As a board member of Quincy Votes!, I take issue with that assessment. In May, Director Slymon asked to speak with me about our meeting write-ups. She noted a few spelling mistakes, which I fixed, but when I asked her to name substantive errors, she remained silent.
Instead, she complained that the write-ups addressed her using her name rather than her title, that one write-up broke news about a foundation director’s appointment that she had hoped to announce herself in a press release, and that some of her statements could potentially be construed as critical of the administration’s responsiveness. She said that our reporting would have a “chilling effect” on her ability to speak candidly at board meetings.
I said that I understood her frustrations, but reminded her that these were, after all, public meetings. I explained that we had started this reporting project because consequential decisions are made at city board meetings (such as the November 2022 park board vote to repurpose the Ruth Gordon Amphitheater). Because city board meetings are usually poorly attended and their published minutes are often unintelligibly brief, I said that Quincy Votes! would continue to attend and report on them. I followed up with an email asking Director Slymon to alert me if she found any errors in our write-ups, but I heard nothing back.
I did hear back from our volunteer notetaker, however, that library board meetings had been getting harder to attend over time. One day our volunteer had to walk around the building to find the note about how to access the board meeting, as it was not on the usual doors near the library parking lot. A couple of days before another board meeting, the location was changed to a different branch, causing confusion and delaying a couple of library board members.

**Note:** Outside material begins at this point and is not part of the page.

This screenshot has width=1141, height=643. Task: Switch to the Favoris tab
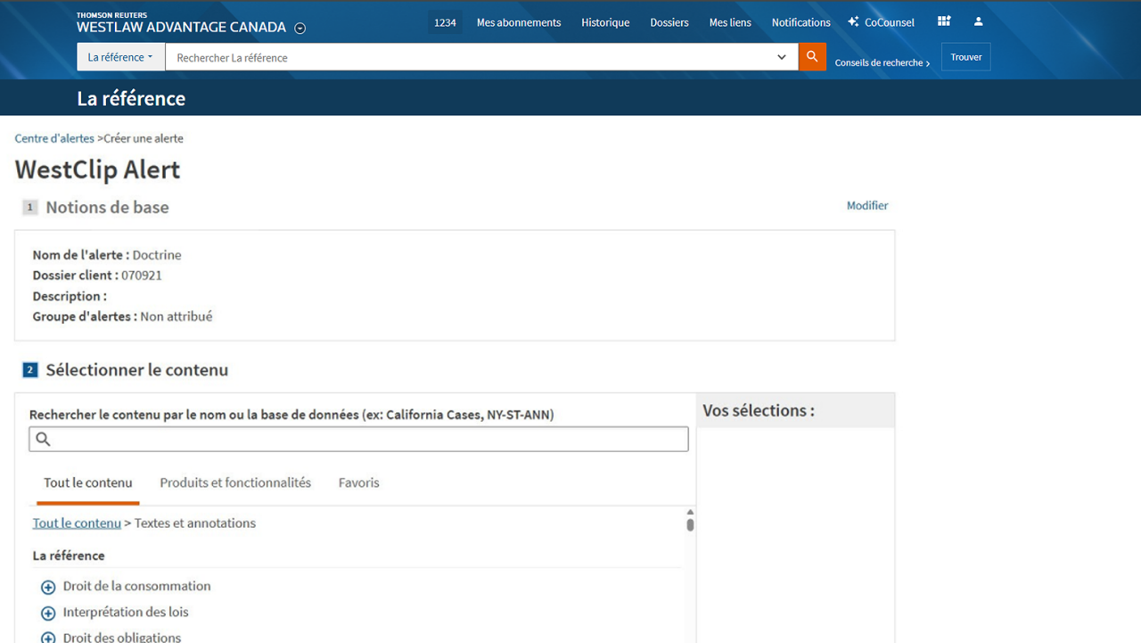pos(358,482)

Overall, library leadership has been anything but welcoming since our volunteer started attending these meetings, calling into question the director’s assertion that she supports and encourages members of the public “to take an interest in the comings and goings at the library.”
We were happy to read that the legal counsel retained by the library director seems to be upholding the requirements of the state’s open meeting law, as Director Slymon notes in her Sun letter that from now on her reports will be available to all interested parties, and even published in this newspaper.
Quincy Votes! hopes that the city will remind all department heads of the requirements of our open meeting law – and to embrace the spirit, and not just the letter, of that law.
Maggie McKee
Vice President
Quincy Votes!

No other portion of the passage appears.